According to Browder, his company will “pay any lawyer or anyone $1,000,000 with an upcoming case before the United States Supreme Court to wear AirPods and let our robot lawyer argue the case by repeating exactly what it says.”
The idea of an “AI lawyer” sounds like something out of a science fiction novel. And I must commend the startup DoNotPay for coming up with such an innovative concept. Who wouldn’t want to hire a bot to negotiate their Comcast rates or appeal a parking ticket? And now they’re thinking about taking on an eviction case. The tenants will be overjoyed to have a robot represent them in court.
Hearing aids, some of which are Bluetooth-enabled, are permitted in some courts. That is how Browder established that DoNotPay’s technology could be utilized legally. However, this technology is not permitted in most courtrooms. Some states require authorization from all parties to be recorded, which eliminates the idea of a robot lawyer entering many courtrooms. Only two of the 300 cases reviewed by DoNotPay for a trial of their robot lawyer were viable.

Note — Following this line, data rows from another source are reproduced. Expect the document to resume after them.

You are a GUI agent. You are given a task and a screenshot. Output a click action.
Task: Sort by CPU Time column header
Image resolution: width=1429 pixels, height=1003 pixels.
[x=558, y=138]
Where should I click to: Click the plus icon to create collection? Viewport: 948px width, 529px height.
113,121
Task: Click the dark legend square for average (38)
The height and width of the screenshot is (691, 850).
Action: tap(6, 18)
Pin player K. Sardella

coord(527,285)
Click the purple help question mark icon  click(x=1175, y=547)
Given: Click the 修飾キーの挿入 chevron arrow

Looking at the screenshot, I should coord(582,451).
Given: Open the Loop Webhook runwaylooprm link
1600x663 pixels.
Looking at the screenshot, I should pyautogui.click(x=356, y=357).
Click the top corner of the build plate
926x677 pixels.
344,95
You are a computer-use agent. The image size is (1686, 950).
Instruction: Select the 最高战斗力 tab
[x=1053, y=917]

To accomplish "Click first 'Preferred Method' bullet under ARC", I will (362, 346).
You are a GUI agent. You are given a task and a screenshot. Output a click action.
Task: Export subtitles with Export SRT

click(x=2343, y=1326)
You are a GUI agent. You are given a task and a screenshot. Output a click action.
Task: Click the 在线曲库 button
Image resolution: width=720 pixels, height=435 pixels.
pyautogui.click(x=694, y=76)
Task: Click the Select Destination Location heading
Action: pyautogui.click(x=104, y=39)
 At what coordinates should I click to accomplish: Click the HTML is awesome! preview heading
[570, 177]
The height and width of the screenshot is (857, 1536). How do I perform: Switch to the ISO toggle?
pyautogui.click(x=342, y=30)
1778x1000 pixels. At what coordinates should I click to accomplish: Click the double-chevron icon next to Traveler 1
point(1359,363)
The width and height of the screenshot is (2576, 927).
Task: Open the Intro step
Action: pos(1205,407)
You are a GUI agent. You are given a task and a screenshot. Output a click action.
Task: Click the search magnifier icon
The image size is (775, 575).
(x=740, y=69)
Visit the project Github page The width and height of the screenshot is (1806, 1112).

Browder has stated on Twitter that DoNotPay will be taking its chatbot to traffic court shortly. The company wants to demonstrate its powers in a higher court because “haters will say the traffic court is too simple for GPT.”
It remains to be seen whether this gamble, which some are calling a PR stunt, will work or is even legal. Nonetheless, the idea of an AI lawyer arguing in front of the country’s top court is intriguing.